= Robert Gardner (footballer) =

Scottish footballer (1847–1887)

Robert Gardner (31 May 1847 – 28 February 1887) was an important figure in Scottish football history. He was a match arranger, goalkeeper and team captain for Queen's Park during the 1860s until 1873. A letter of his, dated 1868, is the oldest surviving letter pertaining to association football. He was also the first goalkeeper to captain an international side.

==Personal details==
Gardner was born in Glasgow and brought up in the city. Pictures show that he wore a full beard. He was evidently very well educated. According to a contemporary cartoon, he may have relieved the boredom of long periods of inactivity by smoking his pipe on the field. He married Mary Arrol, cousin of the engineer Sir William Arrol, and they had three sons. He found work on Sir William Arrol's Forth Bridge project at South Queensferry. He died in South Queensferry, before he was 40, on 28 February 1887.

Gardner was one of the original members of Queen's Park Football Club. He was originally a forward but switched to goalkeeper in 1872. Apart from four goals conceded in an international match in 1873, Gardner did not concede a goal until January 1874. Although nineteenth century goalkeeping seems to have been almost entirely "on the goal line", the basic stalwart technique of "narrowing the angle" seems to have been used by Gardner. He was almost certainly the best goalkeeper of his time.

Gardner was also one of the inaugural committee members on the foundation of the Scottish Football Association.

==International career==
Gardner was instrumental in arranging the first official international football match, Scotland versus England in 1872, called by many "the most important game in football history", because the English played a style based on individual dribbling, while the Scots played a passing style; and the rules for the match were standardised (the Scottish rules). The Scottish side for this match consisted entirely of Queen's Park members (although three players were noted for being members of other clubs as well). Robert Gardner was Scotland's first ever team captain, who selected his team, and kept goal during most of the 0–0 draw, although during the early stages of the second half he swapped places with forward Robert Smith and played part of the match up front before returning to the goal.

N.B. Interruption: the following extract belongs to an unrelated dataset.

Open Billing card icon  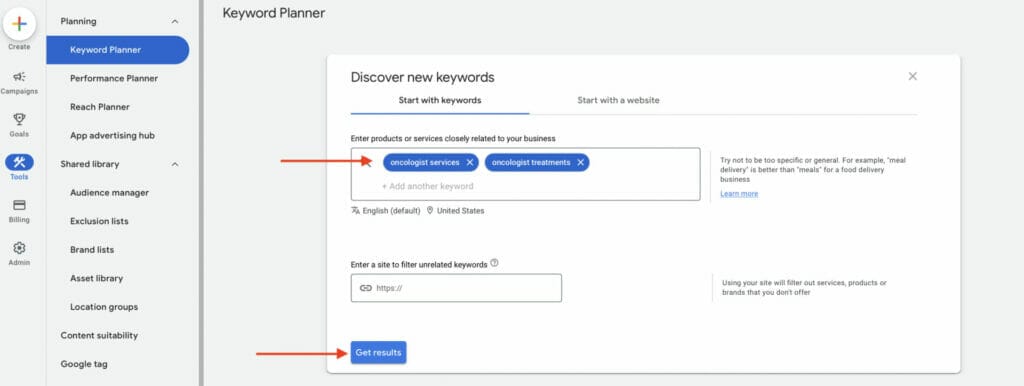[x=19, y=205]
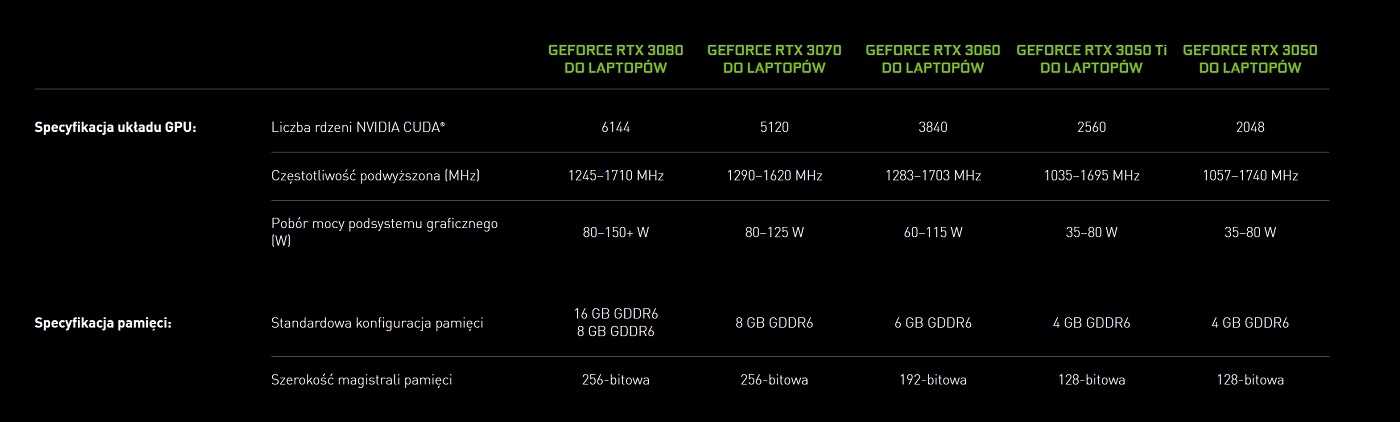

Gardner kept goal and captained Scotland against England the following year. The game was won 4–2 by England in London against a Scottish side which was partly composed of English-based players because the Scottish Football Association budget only stretched to the rail fares of seven players.

Gardner's switch of club to Clydesdale in 1873–74 lost him the Scottish captaincy when the Queen's Park players refused to be captained by a player from another club, although he remained captain of the Glasgow select side and teams in trial matches for selecting the Scottish XI. He still kept goal for Scotland against England for the following two years, with a 2–1 win and a 2–2 draw. Gardner kept goal and captained Clydesdale in the first Scottish cup final in 1874, playing against Queen's Park. Although his side lost 2–0, contemporary accounts of the match home in on Gardner's magnificent display of goalkeeping against his old club.

In 1878 he made his fifth and last appearance as Scotland's last line of defence, and had the satisfaction of taking part in Scotland's 7–2 drubbing of England. Gardner also served as referee, handling the first international match between Scotland and Wales on 25 March 1876, and was a founding member of the Scottish Football Association serving as its President from 1877 to 1878.